● **EXERCISE GOAL**
Only the lines from the one containing "Task: Open the" through the end of the records should be retyped, exactly and including both ends; pictures stay out.

Stored items
------------------------------------------------

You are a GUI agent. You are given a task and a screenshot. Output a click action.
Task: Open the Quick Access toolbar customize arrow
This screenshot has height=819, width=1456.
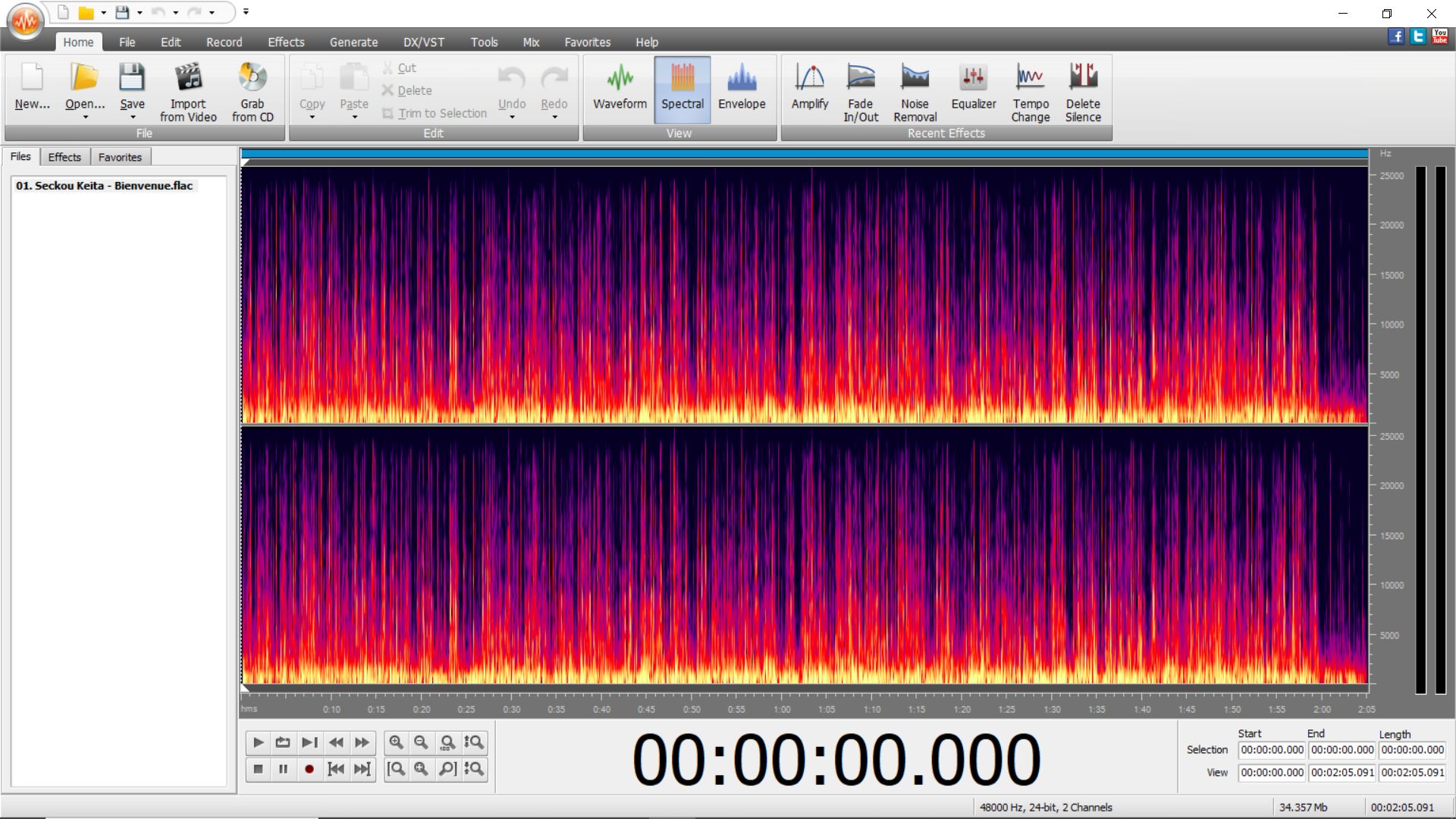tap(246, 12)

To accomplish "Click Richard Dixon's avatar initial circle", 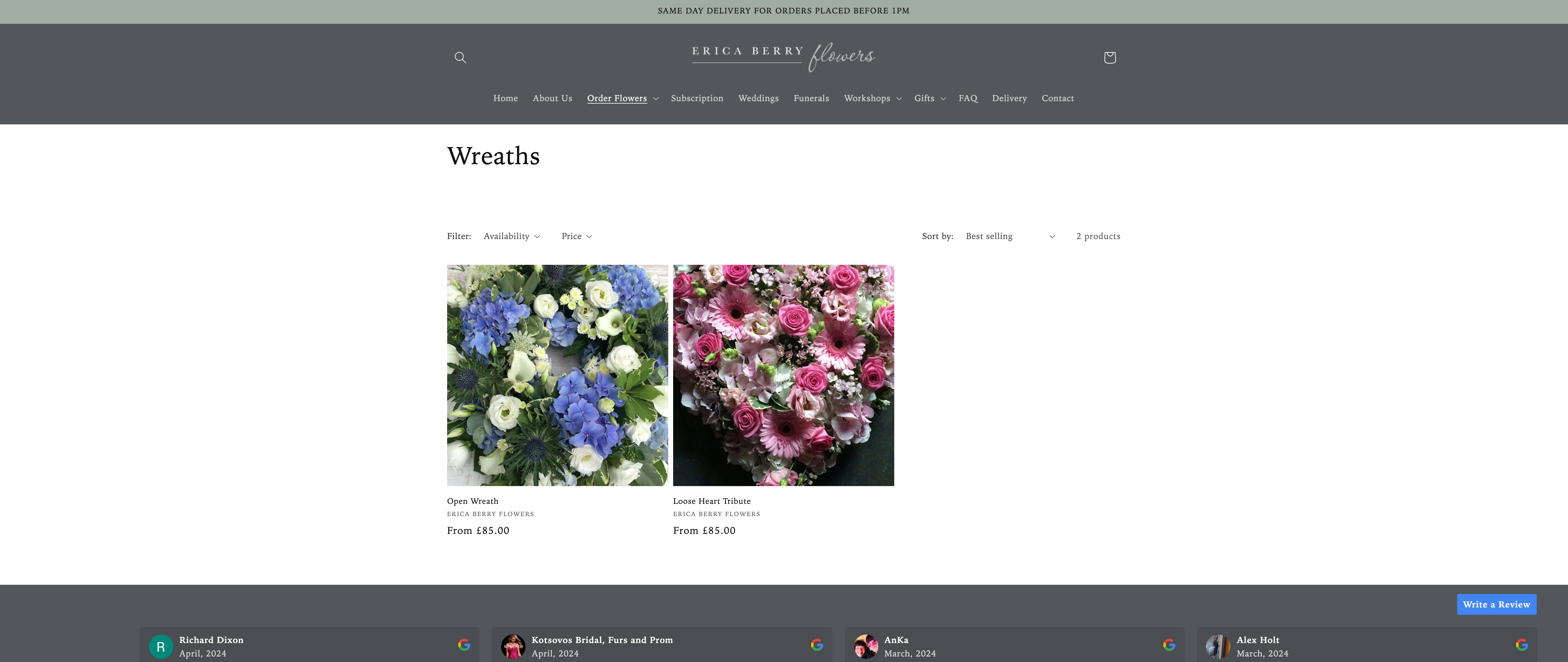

------------------------------------------------

● **ANSWER SPACE**
Task: Open the Quick Access toolbar customize arrow
This screenshot has height=819, width=1456.
tap(246, 12)

To accomplish "Click Richard Dixon's avatar initial circle", 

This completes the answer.